One major clinical trial in the US, called Spirit, for Surgical Prostatectomy Versus Interstitial Radiation Intervention Trial, would have compared surgical removal with brachytherapy, which involves implanting radioactive seeds. Just 56 of the 1,980 needed patients enrolled, and the trial was called off in 2004.
"Men don't go into the clinical trials," said Dr. Daniel P. Petrylak, associate professor of medicine and director of the genitourinary oncology program at the Columbia University Medical Center. "That's the whole problem. Patients ask me all the time, 'What is the best treatment?' And I can't give them an evidence-based approach for that, because we don't have the data."
Prostate doctors and patient advocates often compare their cause with that of the other leading sex-specific cancer: one of the largest prostate cancer support groups is called Us Too, a play on the Y-ME National Breast Cancer Organization. The dismal state of prostate cancer research and advocacy pales in comparison to the campaign against breast cancer.
"We're at least a decade behind where breast cancer awareness is," Thomas Kirk, president of Us Too, said. "We need to catch up.
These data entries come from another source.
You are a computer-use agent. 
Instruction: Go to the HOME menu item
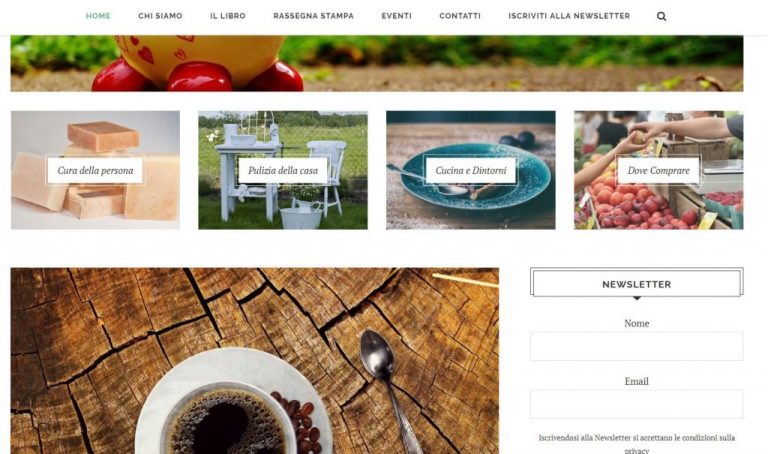click(x=98, y=16)
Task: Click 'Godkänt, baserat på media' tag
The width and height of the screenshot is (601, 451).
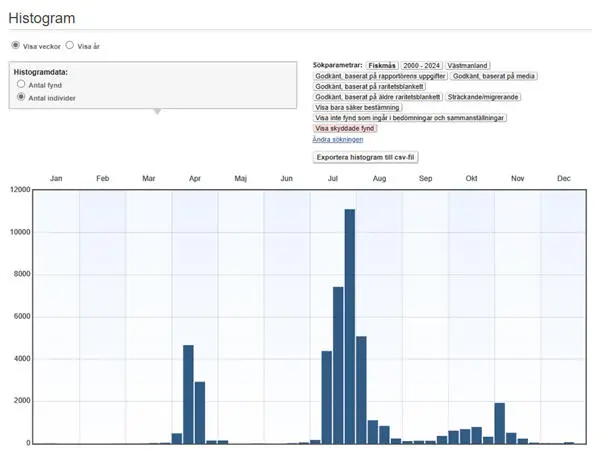Action: [x=496, y=76]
The lessons learned by breast cancer are the ones we're trying to apply to prostate cancer."
Prostate cancer groups have tried to replicate the success of the pink ribbon campaign with their own blue ribbon, but it has yet to gain widespread acceptance. A group advocating the development of imaging technology for prostate screening created a mascot, Prosty the Spokesgland, complete with a theme song, to the tune of "Frosty the Snowman." Not surprisingly, it has not caught on, either.
Government spending for prostate cancer lags, too. In 2007, the National Cancer Institute spent an estimated $551.1 million on breast cancer research and $305.6 million on prostate cancer. For 2008, the Defense Department, which has a history of supporting health research, has allocated $138 million for breast cancer and $80 million for prostate cancer, notes Tara Parker-Pope, writing in the New York Times.
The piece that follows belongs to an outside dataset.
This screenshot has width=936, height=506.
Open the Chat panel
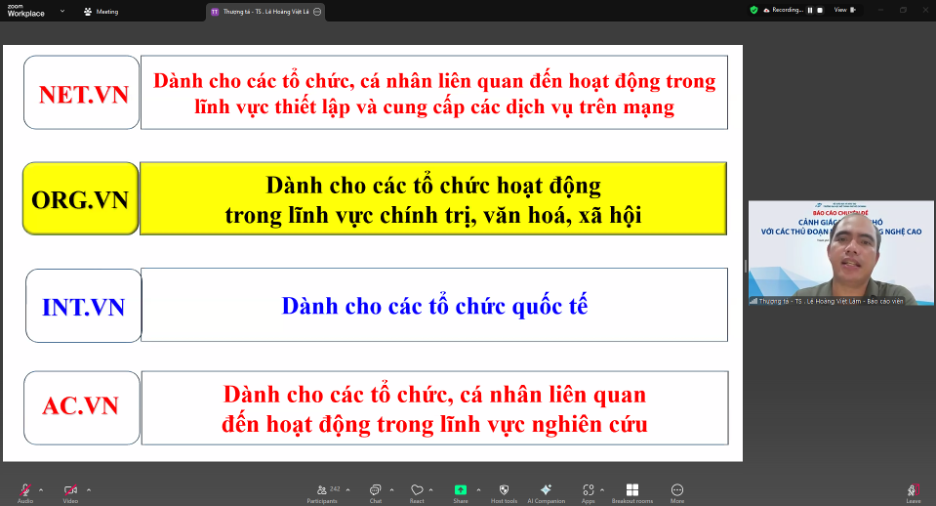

Prostate cancer researchers say the real problem is not so much financing as enlisting doctors and patients on board for clinical trials.
But by 2010, men should have some answers from Pivot, the Prostate Cancer Intervention Versus Observation Trial, which is comparing surgical removal with watchful waiting. Results of studies looking at P.S.A. screening as well as the preventive benefits of the supplements vitamin E and selenium are also expected in a few years.
"This is the state of prostate cancer," Mr. Kirk of Us Too said. "There aren't any clear answers."